Il est bien probable que le gouvernement anglais s’est parfaitement rendu compte du double inconvénient de la pratique qu’il a depuis longtemps adoptée aux Indes[1], et s’il y persévère en Birmanie, c’est qu’il a, sans doute, des raisons qui ne sont pas celles que nous avons dites. On peut se demander si ces raisons ne seraient pas d’ordre politique bien plutôt que d’ordre économique. Prévoyant, — ce qui est vraisemblable, — que les acquéreurs de terres seront le plus souvent des Européens ou des capitalistes chinois, il se peut qu’il envisage sans grande satisfaction et même avec quelque défiance la venue de colons ordinairement difficiles à satisfaire, à tout le moins enclins à la critique et toujours portés à saisir l’opinion publique de leurs doléances. Or, établi aux Indes avec des forces, soit civiles, soit militaires, extrêmement limitées et à peine suffisantes, au milieu d’une population de 250 millions d’indigènes et ne la dominant que par le prestige, il doit toujours redouter que ce prestige ne soit compromis. Et comme le prestige n’est, au fond, que la conviction qu’on a su inspirer de son infaillibilité, plus il y aura de critiques, — fondées ou non, peu importe dans la circonstance, — plus il y aura de chances qui conspireront contre la domination britannique aux Indes[2].

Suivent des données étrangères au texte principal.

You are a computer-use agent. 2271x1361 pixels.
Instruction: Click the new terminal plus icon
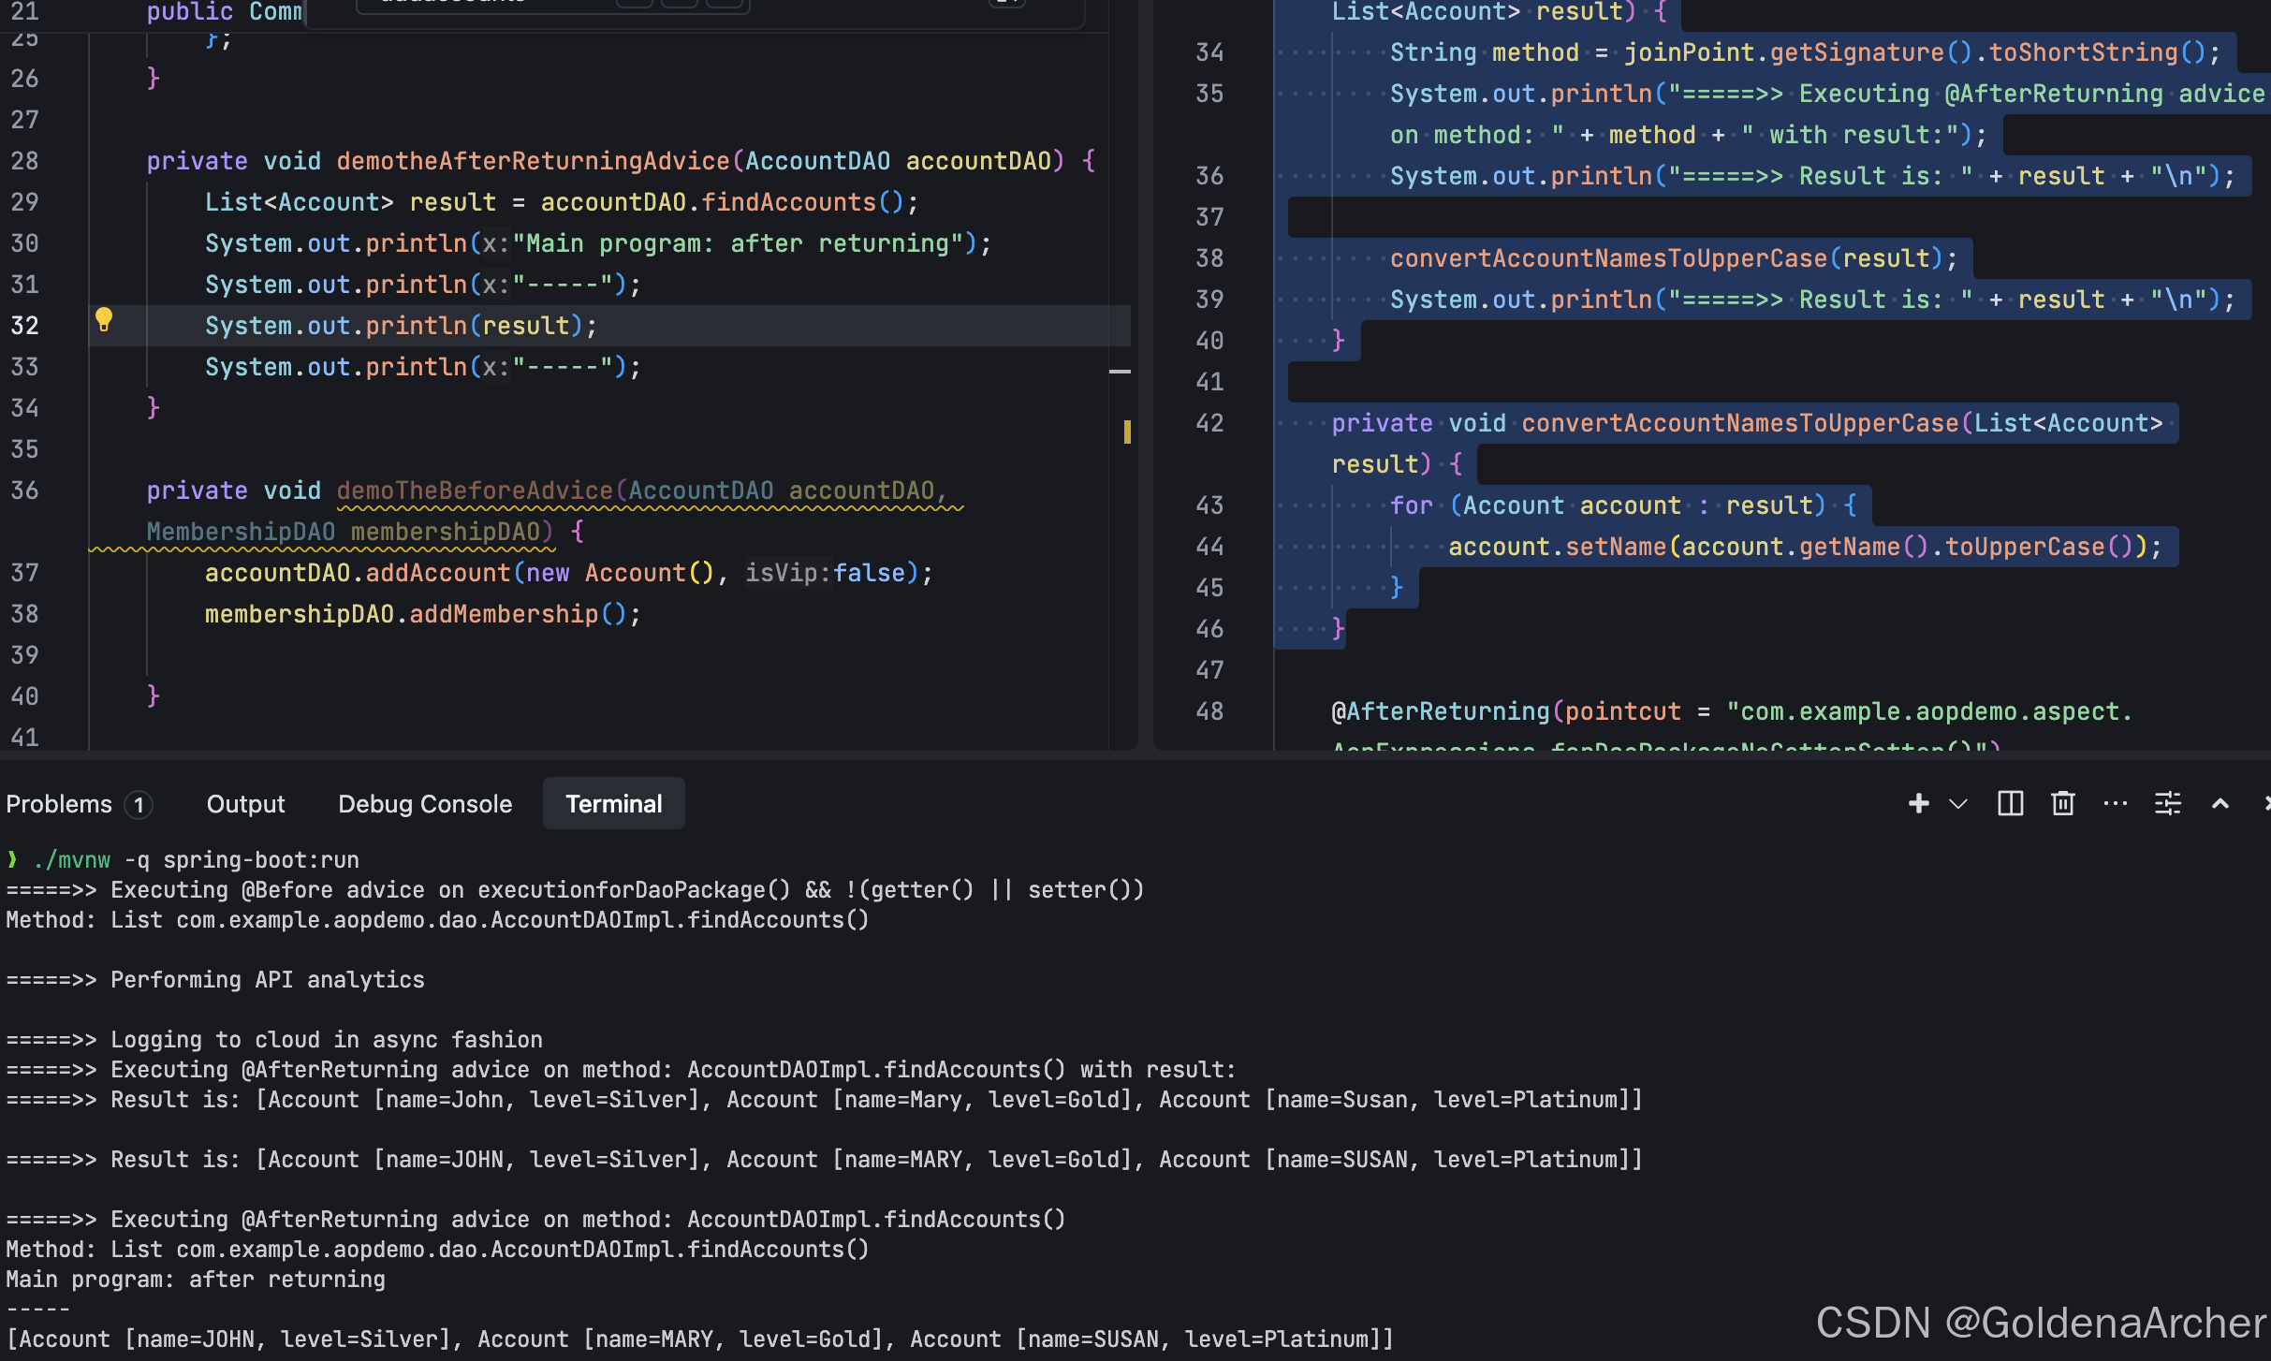point(1918,804)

  1. Un troisième inconvénient est qu’il pourrait advenir en Birmanie ce qui est advenu à Bombay (où l’on pratiqua la même politique) : que le terrain restât pour compte au gouvernement.
  2. « Un homme qui arrive aux Indes avec 1,000 livres sterling en poche et qui veut acheter de la terre pour faire de l’agriculture peut très bien avoir dépensé tout son argent et n’avoir à montrer en échange qu’un monceau de correspondance officielle : « Pourquoi lui faut-il des terres ? — Qu’est-ce qu’il veut en faire ? — Est-il une personne respectable ? — Suivra-t-il les idées du gouvernement dans tout ce qu’il fait ? — Paiera-t-il un fermage élevé, qu’il réussisse ou non ? » — Et, finalement, la terre qu’on lui aura livrée lui sera retirée sommairement s’il ne remplit pas toutes les conditions inscrites dans le contrat. Tout cela est parfait du point de vue du gouvernement j mais, dans ces conditions, on n’aura pas de colons. — J.-W.-W. Danson. — Rangoon, 26 septembre 1889. (Lettre à The Economist.)